San Jose, with nearby Oakland, is home to one of the largest Ethiopian-American communities in North America. The endorsement could lend considerable impetus to Liccard’s drive to become mayor of San Jose.
The EAC endorsement joins those of organizations and individuals who recognize the need to sustain and grow small businesses in the area. Many Ethiopian-Americans in San Jose are entrepreneurs and small business owners. Two of Liccard’s catch-phrases are “Small Is Beautiful” and “Start Up San Jose.” His “Start Up” initiative focuses on improving the relationship between city hall and small businesses with a focus on enabling entrepreneurs to procure vacant business spaces in the downtown area.
Bringing new vitality with this initiative will also help the city’s crime problem. Vacant storefronts make citizens feel less safe, invite graffiti and vagrancy, and other symptoms of the “broken windows” syndrome, such as predatory crime. Liccard also has ideas regarding increasing the police force and involving community members in the policing of their own neighborhoods and business centers.
Liccard’s focus on environmental and traffic problems in the city has also gained him the endorsement of the Sierra Club. He is also looking for ways to recycle industrial or factory sites in the city, increase the ability of the local airport to be a jobs engine, and other initiatives, such as decreasing the time for business permits, to grow the ever-important small business sector that contributes so much to a city’s economic vibrancy.

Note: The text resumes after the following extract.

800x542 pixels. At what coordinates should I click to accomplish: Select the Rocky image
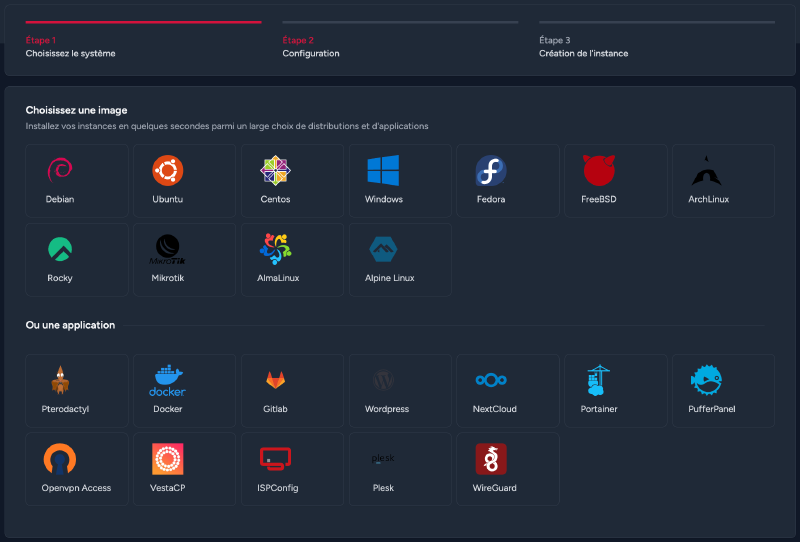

His social concerns regard leveraging libraries and community centers as job training centers; he wants to make San Jose a place that grows its own talent, especially among “the thousands of kids trapped on the wrong side of the achievement gap.” His ideas and his focus on small businesses, increasing employment, revamping the city’s aesthetics, lowering crime, and improving the environment and traffic problems, appear to make him an excellent leader and servant for entrepreneurial immigrant populations.
This April 19, members of the Ethiopian-American community raised well over $5,000 as a contribution to Mr. Liccard’s mayoral campaign.